Overhaul to the Federal Student Loan Program
Overhaul to the Federal Student Loan Program

Published: April 4, 2010

With all of America debating health care reform, you may be surprised to learn that the recently passed health care legislation - the Patient Protection and Affordable Care Act of 2010, as amended by the Health Care and Education Reconciliation Act of 2010 - includes several provisions related to education. The most noteworthy of these provisions involve the issuance of Pell Grants, the distribution of federal student loans, and an income based repayment program for federal student loans.

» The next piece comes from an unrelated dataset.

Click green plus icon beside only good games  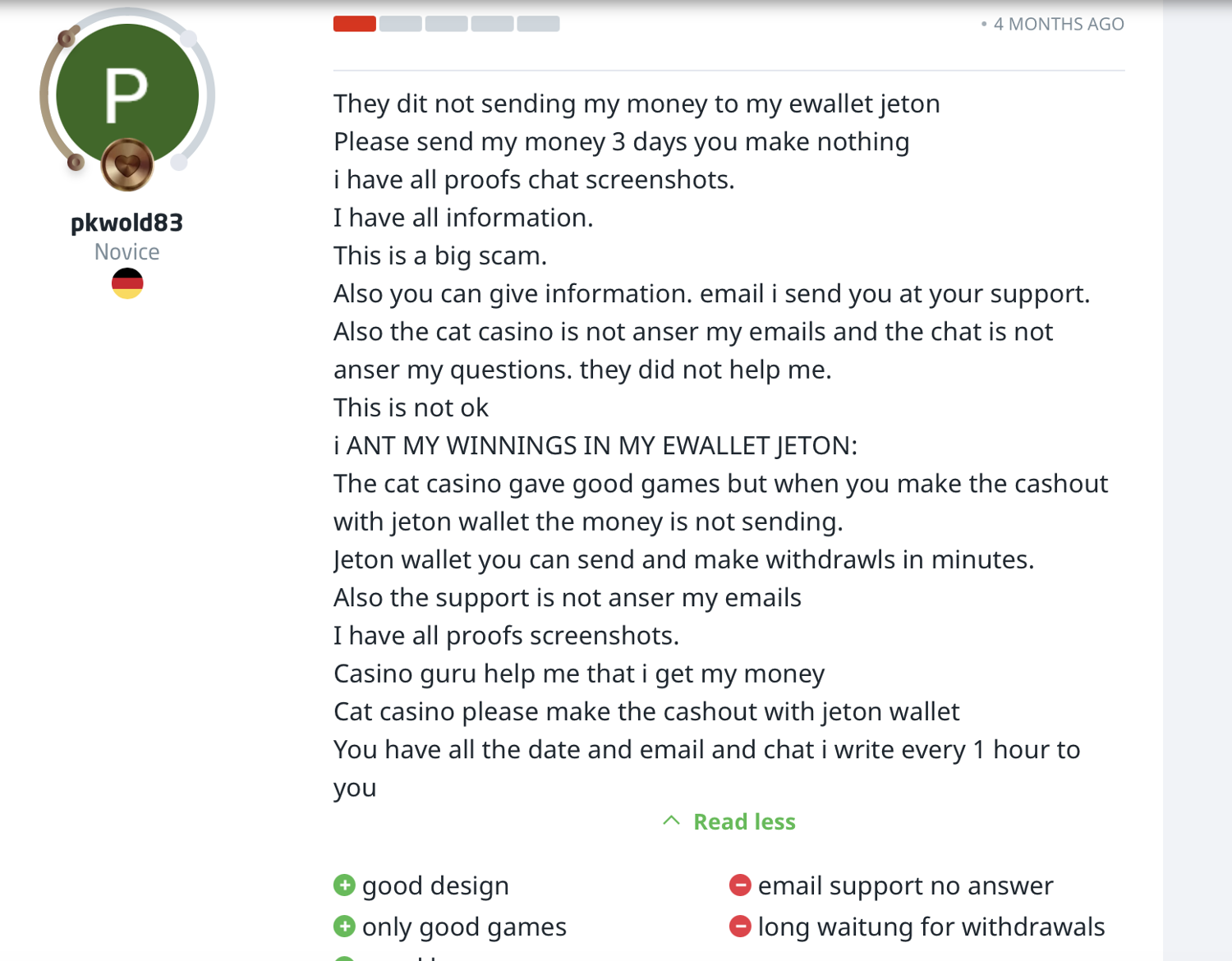pyautogui.click(x=344, y=927)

The new legislation, which rewrites an almost five-decade-old law on federally issued student loans, was piggybacked onto the expedited health care bill that passed last month. Under the new law, issuance of student loans will be transferred from the private sector to the government, thereby allowing students to borrow directly from Uncle Sam. Under the plan, it will now be easier for students to repay federal loans without incurring the interest and fees tacked on to standard loans by private entities.

Pell Grants

The Pell Grant is the federal government's largest financial aid grant program. It is available to undergraduate students who demonstrate exceptional financial need. Students from families who earn less than $45,000 per year are eligible while graduate students are not.

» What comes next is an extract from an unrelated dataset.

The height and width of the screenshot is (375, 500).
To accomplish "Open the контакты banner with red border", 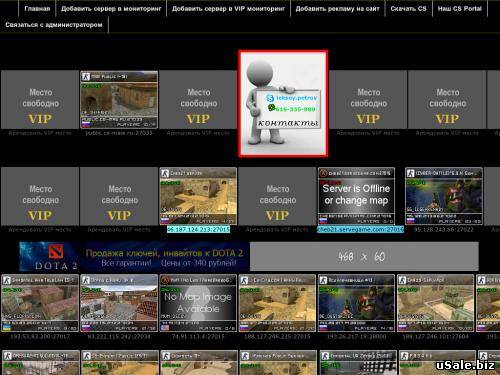I will [283, 104].
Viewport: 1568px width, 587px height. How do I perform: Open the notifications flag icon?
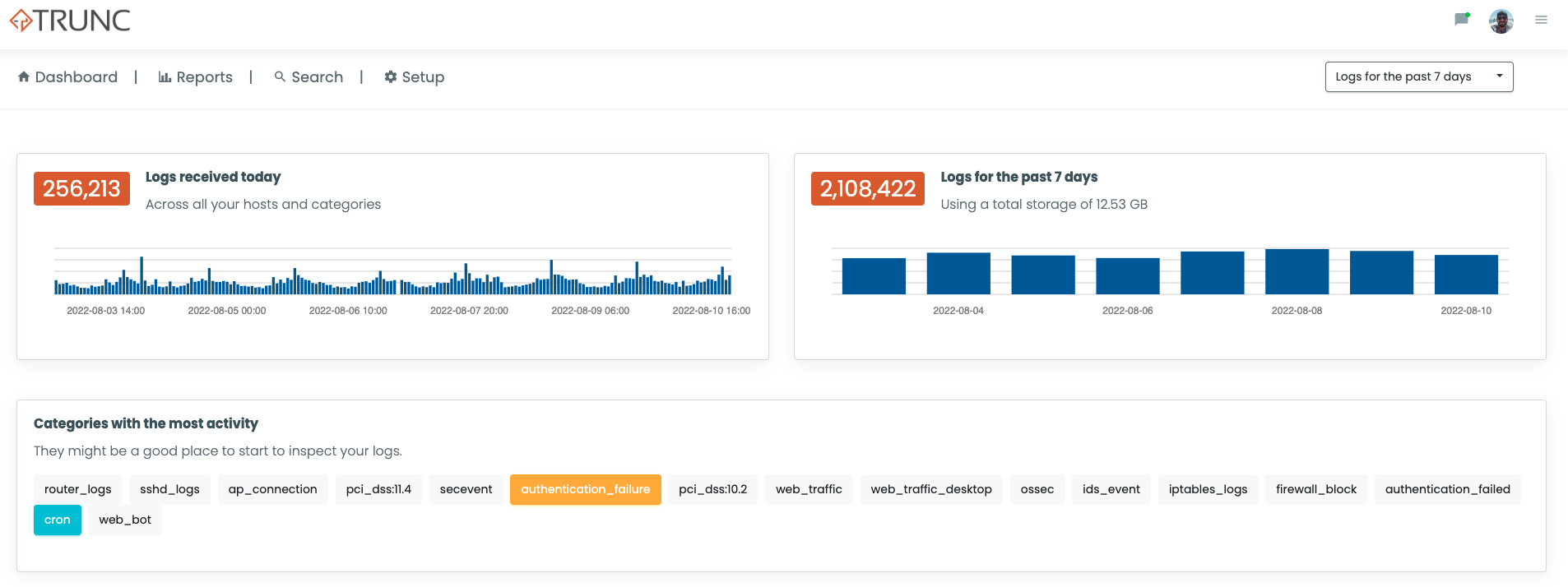point(1461,20)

In the current 2009-2010 academic year, which runs from July 1, 2009 through June 30, 2010, the maximum Pell Grant award is $5,350. In 2010-2011, it is scheduled to increase to $5,550 and will remain at that level for two years. The new legislation provides for automatic annual inflation-adjusted increases beginning in 2013. Thereafter, the Pell Grant will increase by the rate of inflation (via the consumer price index) in each of the next five years, reaching approximately $5,900 in 2019-2020.

The distribution of federal student loans

There are currently two ways of obtaining a federal student loan - borrow directly from the federal government under the William D. Ford Federal Direct Loan ("Direct Loan") program or borrow from a private lender who participates in the Federal Family Education Loan (FFEL) program. The Direct Loan program has been in existence since 1994 while the FFEL program has been around since 1965. Private lenders in the FFEL program are encouraged to loan money as they receive government subsidies earmarked toward student loans.

Starting July 1, 2010, all federal student loans will be made directly to borrowers from the government under the Direct Loan program. Under the new legislation, private lenders will no longer receive government subsidies to make federal student loans, thus eliminating the FFEL program.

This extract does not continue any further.